Everybody Wants Some!!

July 21, 2016


Lightness is an undervalued quality in the modern film environment.  That shouldn’t be confused with “insubstantial”, because that, as ever, abounds.  But lightness is rare virtue, probably because of long-held beliefs in storytelling and “conflict” being, fairly, more dramatically interesting than not.  A few years ago, Jon Favreau cashed in some Iron Man cache and made Chef, a wispy nothing of a film that, meta-textually, hilariously staked a claim for giving up on the corporate demands and getting back to something “true”.  Not only was that notion ridiculous, but the film itself had no conflict whilst also having no characters worth investing in (despite a solidly charming turn by John Leguizamo).  I thought of Chef a few times during Richard Linklater’s Everybody Wants Some!!, a film that tries a little too hard in its early stages to establish it’s quirky bro ball players before hitting a kind of casual stride that, despite having no real conflict and not much of what can be considered a climax, still leaves you wanting more.  

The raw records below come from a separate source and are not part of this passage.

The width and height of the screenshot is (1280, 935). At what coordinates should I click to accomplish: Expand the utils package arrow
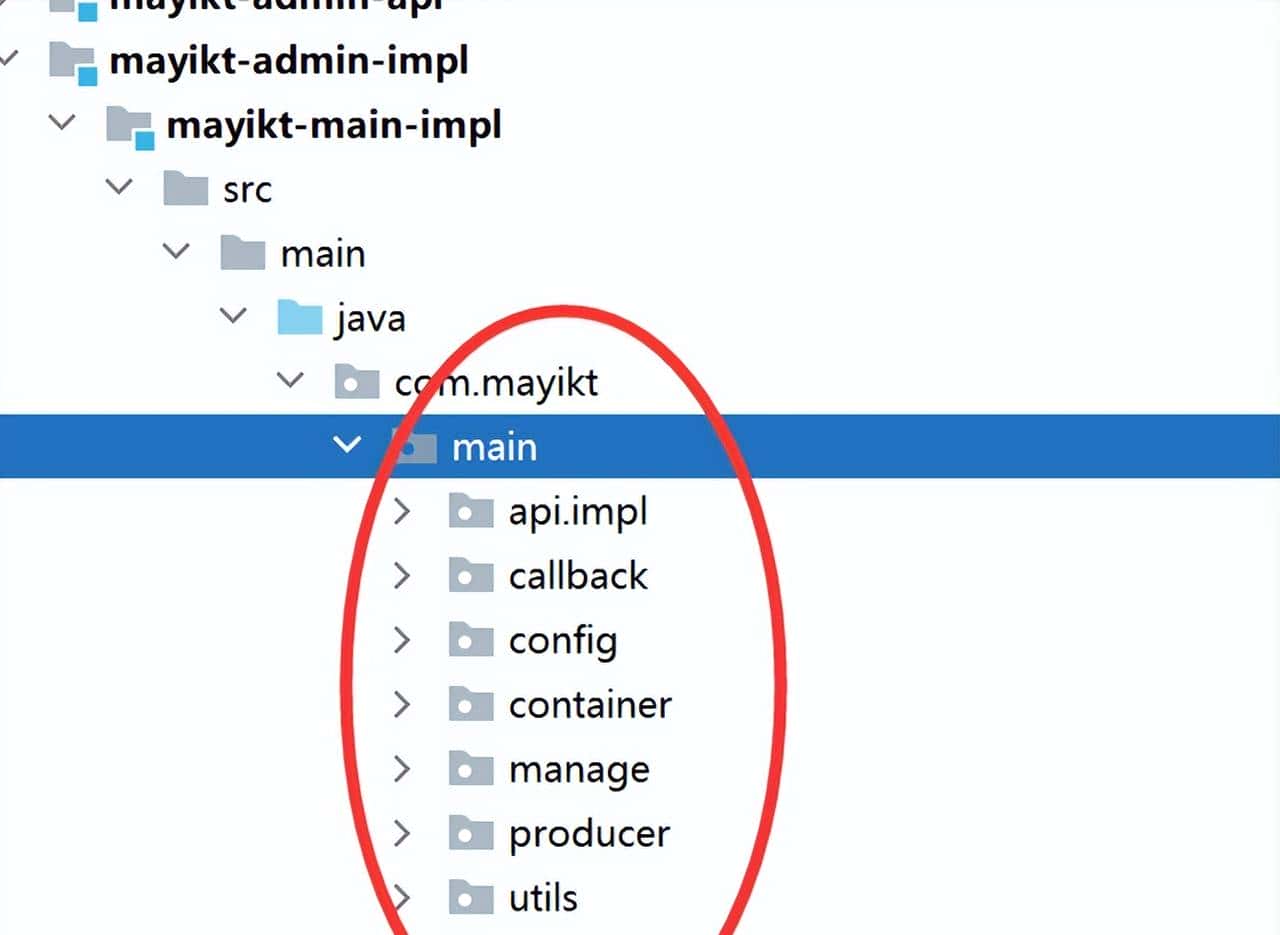pos(402,897)
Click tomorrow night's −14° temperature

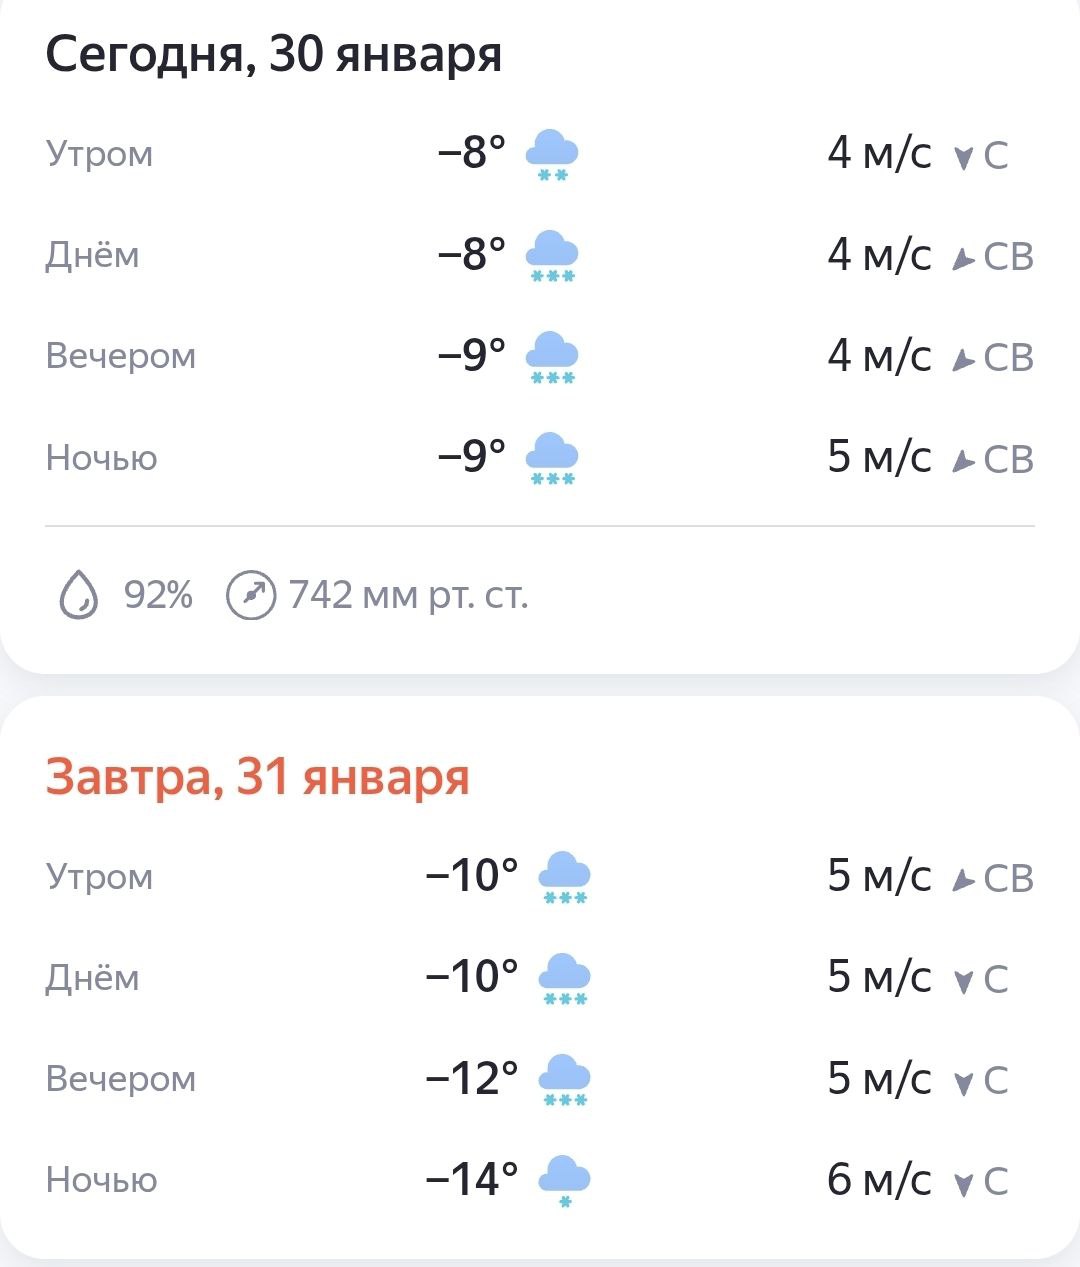[x=471, y=1180]
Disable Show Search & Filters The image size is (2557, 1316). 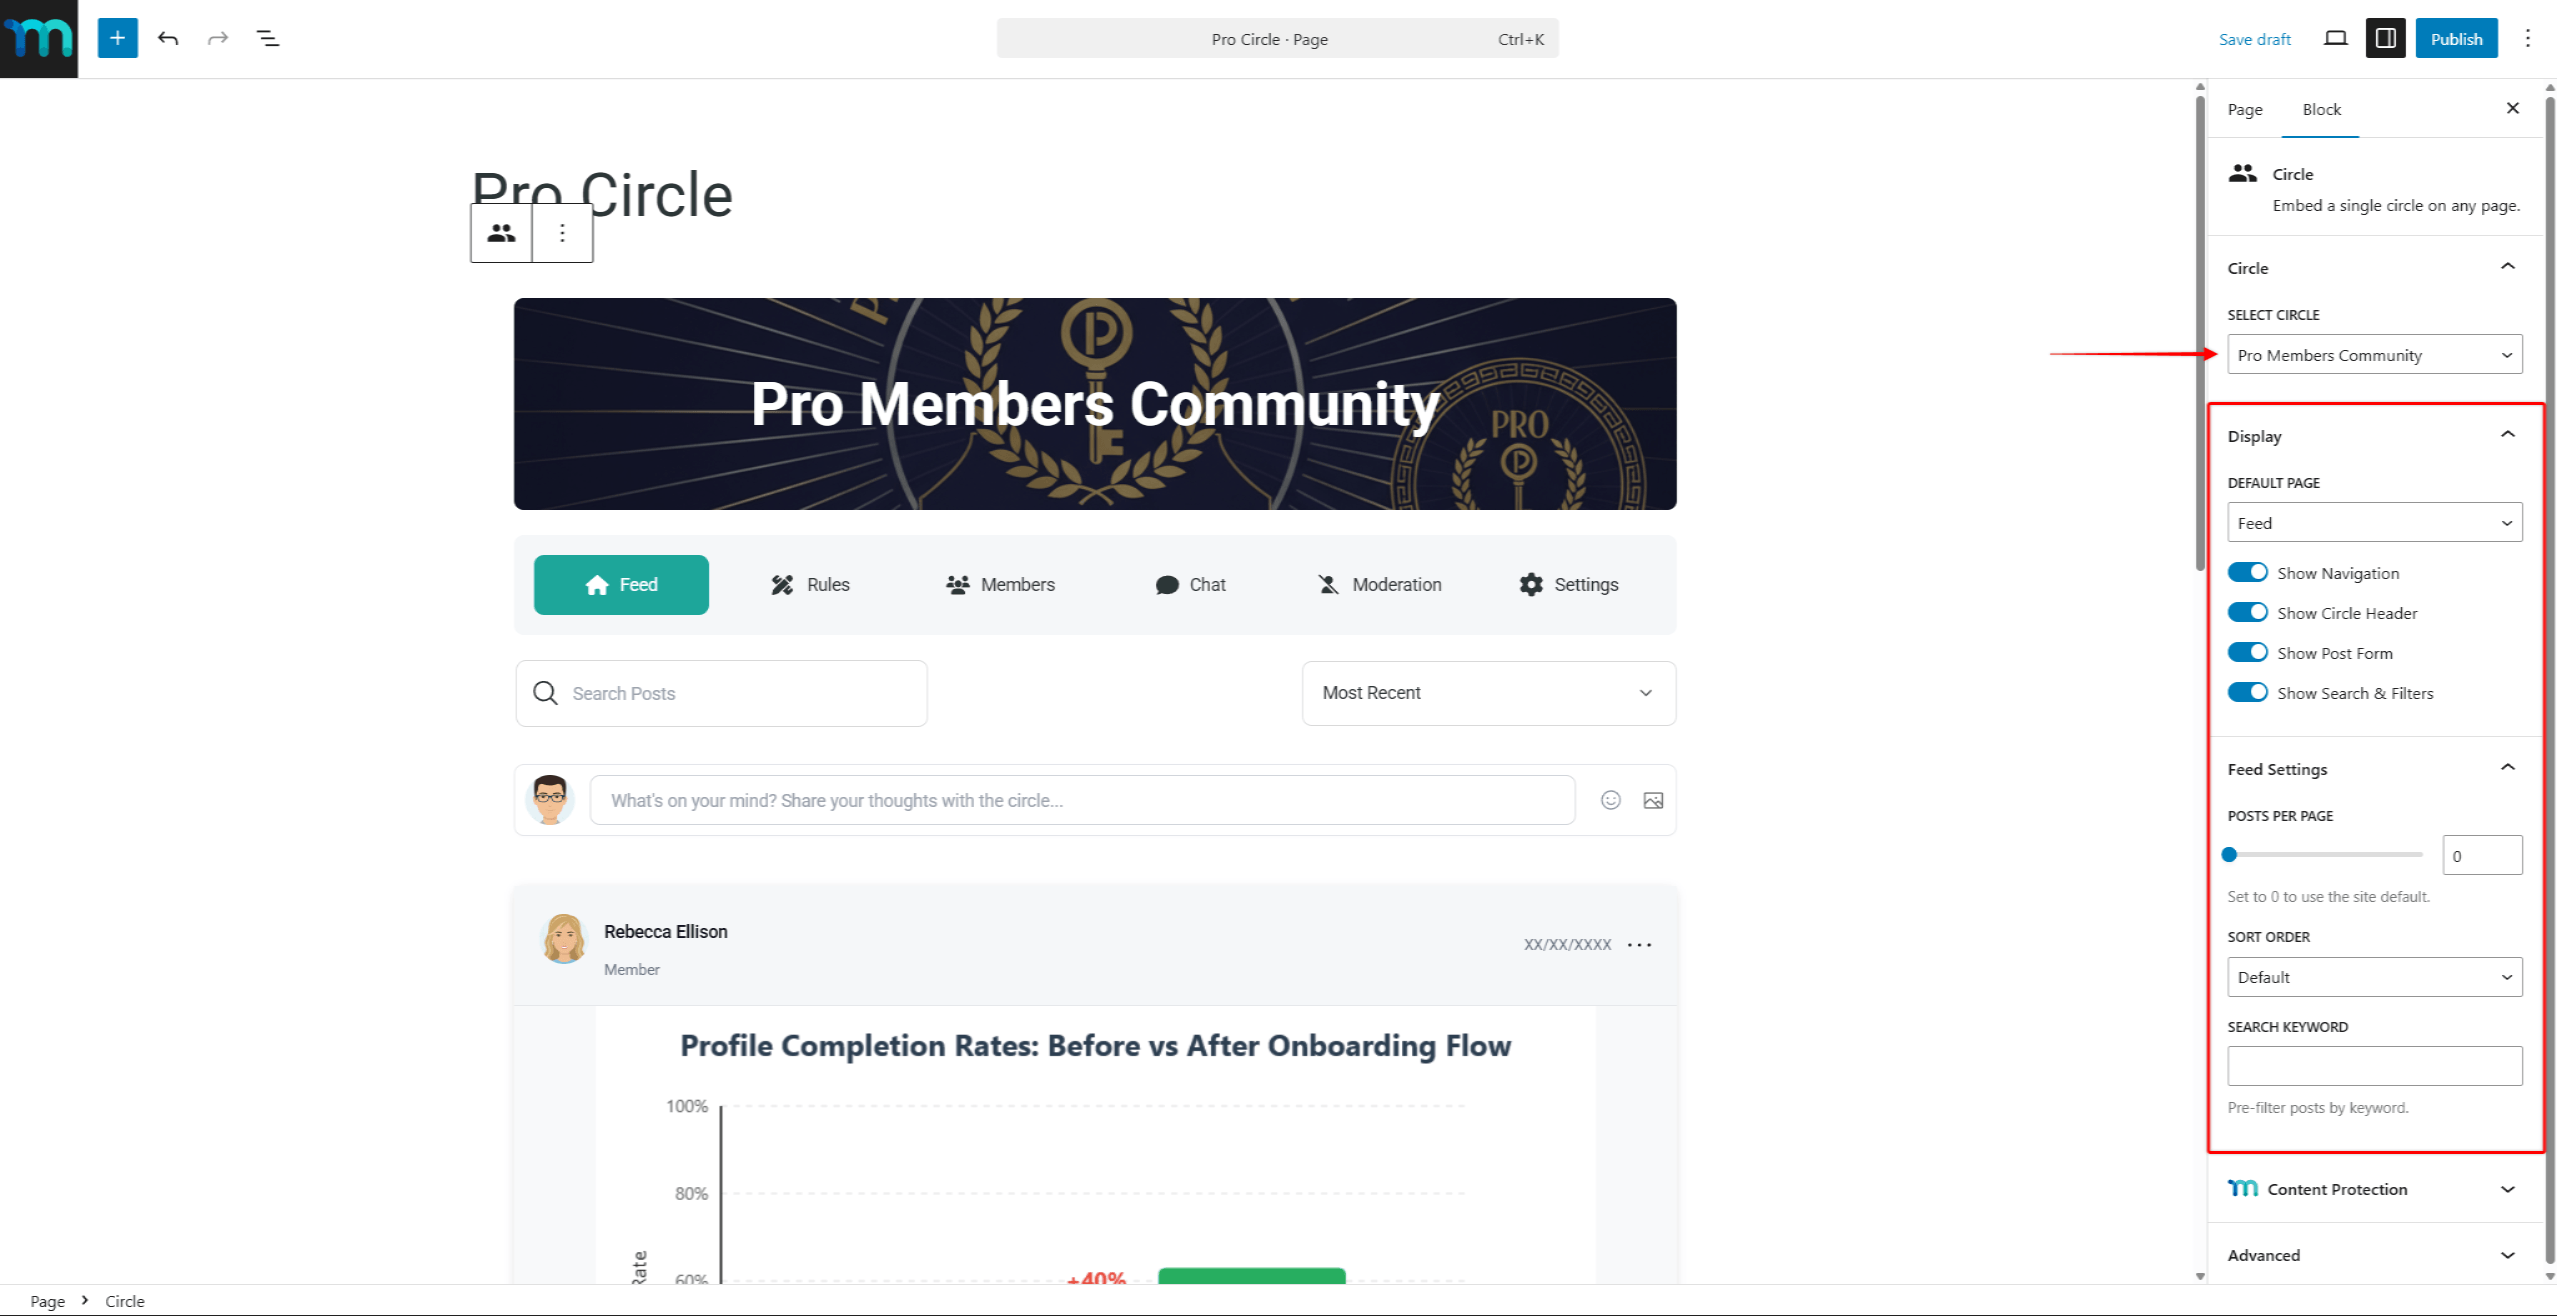[2248, 692]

Chef was a vanity project, lifting bits of Ratatouille with strains to an older indie-credibility Favreau only really successfully achieved with Swingers.  Linklater, on the other hand, epitomizes the 90s effortlessness.  He’s the kind of filmmaker that can hit a deep insight whilst simultaneously shrugging it off as just another thing.  He has a deeply felt humanism that unifies all of his films, a theme closely followed by his genuine belief that outsiders and different social tribes can revel in their similarities and their differences at the same time.  This is probably due in no small part from his identity as an Austinite – that strange, artistic paradise in a sea of the generally conservative Texas that still manages to fold both aspects into its identity.  It’s not a rebellion, for him, but a broader identity inclusion.  The fact that he, like the characters in Everybody, played college ball probably has a lot to do with it as well.  This is a film that is primarily concerned with drifting through 4 days with college jocks as they immerse themselves in a weekend of parties and trying to get laid, and not much else.  

There’s not even much in the way of traditional bonding – everyone starts out reasonably accepting of the newcomers and they all more or less stay that way.  Minor acting out is noted, folded into the character’s’ understanding of each other, and then never really addressed again.  The closest thing to a plot, as it were, is freshman Jake Bradford (Blake Jenner) and his quest to get a date with a specific girl, Beverly (Zoey Deutch, doing a lot with a little screen time), rather than just any girl.  They go to a club, they continue partying at home, they go to a bar, they go to the club again, they go to a country shindig, they go home, they go to a punk show, they have a party, they have a baseball practice, they swim, and then they go to another party.  That’s, essentially, all there is to it, even if that’s a pretty impressive run for four days.  
What it really is, I suppose, is a nostalgic man fondly looking back on good times that shape an identity.  For Linklater, identity is not shaped by traumatic events, as is the case in so many films (mostly because it’s more dramatically interesting), but rather a gradual process of just being.  It’s light, and might still be one considered a “minor” work when compared to the relatively epic Boyhood or the deeply moving Before… series, but it’s also, perhaps, the quintessential Linklater film.  Golden tinged, rose tinted utopianism that might not reflect most people’s reality, or even his own for all we know, but it’s his ideal understanding of how things could have once been.  Everybody wants some, but not a lot, and that’s how it should be.  



One Response to “Everybody Wants Some!!”

  1. widnesian Says:

    I liked it okay too, and my version of what you wrote would be “It does what it says on the tin”. Mind you, I missed some of the incidental dialogue due to my missus singing along to virtually every song on the soundtrack, like you would on a night out with the world’s best jukebox. It was hilarious. She sang loads of songs I didn’t know and then came the Stiff Little Fingers tune. She shut up for that one, and then it was my turn. It was a good night in.